● PAGE EXTRACT
Wednesday, April 21, 2010

Breaking News: I Got Stoned with the Pope!

Well Not Me, but Father Gordon MacRae From Prison, and then Him, Not Literally

I have been particularly troubled by the ridiculous lies disseminated by the press, and then picked up as truth by many faithful Catholics recently.  The distortion of the truth is beyond the pale, and yet people are falling for it.  In the mean time, as I have written previously, what about the rest of the victims of abuse?  Who is speaking up for them.  Well, nobody really, because no lawyer can smell a fat contingency fee by taking up their cases.

Here is Father Gordon MacRae from a prison cell, where he has been living for over 16 years, due to the accusation of one individual against him.  No provable facts, just an accusation.  His perspective though is intriguing.  He lives with criminals, who probably to a one, were abused themselves in their youth.  They have been held accountable for their actions, fair game, but who cared about them as people, and what has led them to this place in their lives.  Who speaks for the abused?
Pope Benedict and the Catholic Church were the subjects of a stoning of Biblical proportions during Holy Week and Easter, but was any of it justified?

You’d think that someone in prison for going on 16 years wouldn’t still be getting stoned, but I was stoned just a month ago, and Pope Benedict XVI was stoned as well.

No, I didn’t inhale anything illicit, I doubt the Pope did either. I’ve never actually even been THAT kind of stoned. But the title of this post is about the only suggestive headline that didn’t make its way into the news media during Holy Week and Easter this year.

The kind of “stoned” I’m talking about is one I first began to describe in my post, “The Eighth Commandment.” It’s the experience of being in the presence of a mob passing judgment with noise and rocks instead of facts. Stoning is a Biblical form of execution that first appeared in the Book of Exodus (17:4). Moses complained to God that the people he led out of Egypt were about to stone him for leading them into the desert. Long before it was legislated in the Torah, stoning as a form of execution likely began with the reaction of an angry lynch mob – perhaps the very mob Moses faced in the desert.

● INFORMATION SUPPLIED
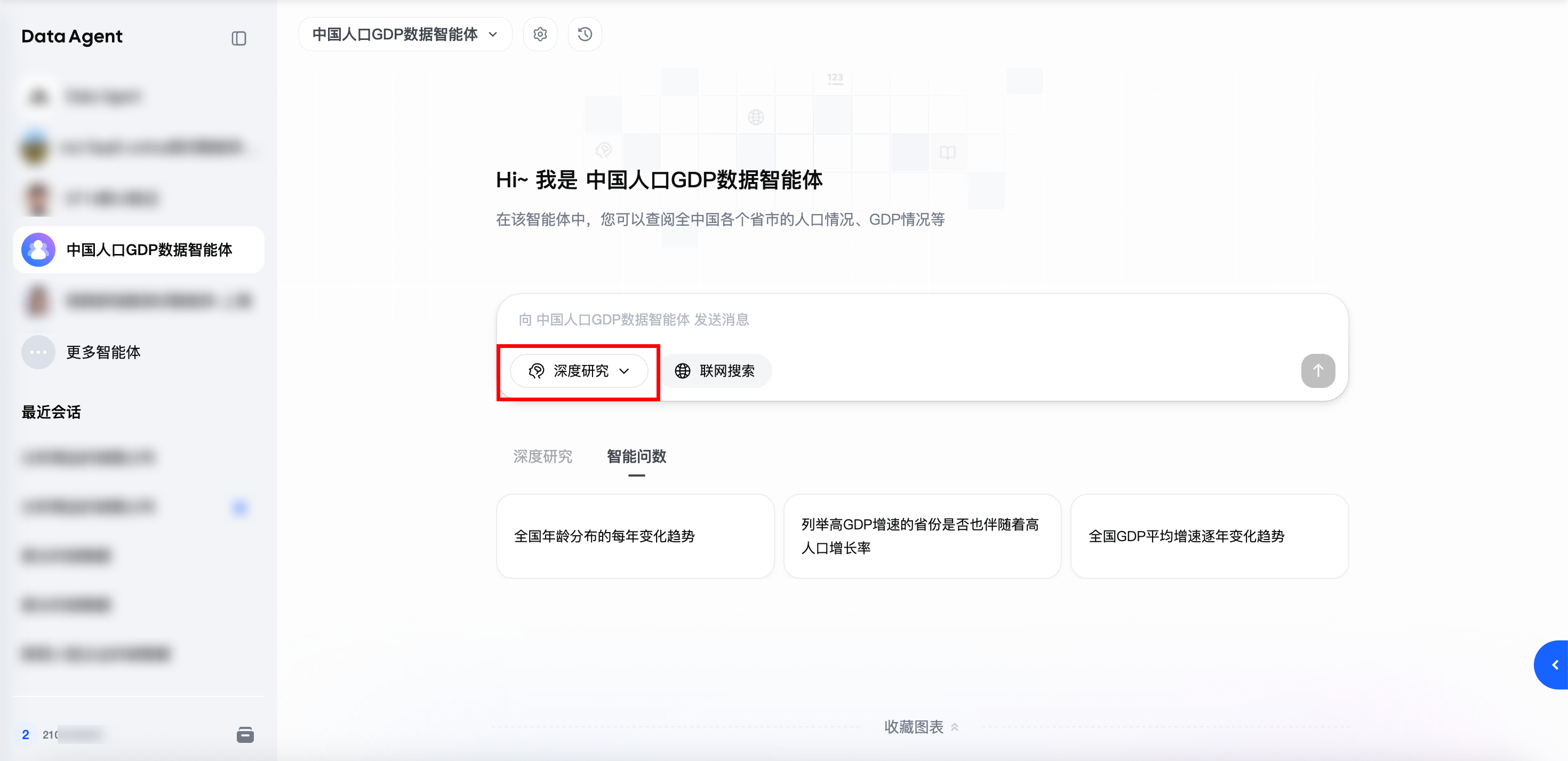Switch to the 深度研究 tab
1568x761 pixels.
[542, 456]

● REQUIREMENTS
Repeat the passage from the blog post word for word, starting at "Pope Benedict and" and ending at "of it justified?". The lines above are separate from the blog post and unrelated to it.

● RESPONSE TO THE TASK
Pope Benedict and the Catholic Church were the subjects of a stoning of Biblical proportions during Holy Week and Easter, but was any of it justified?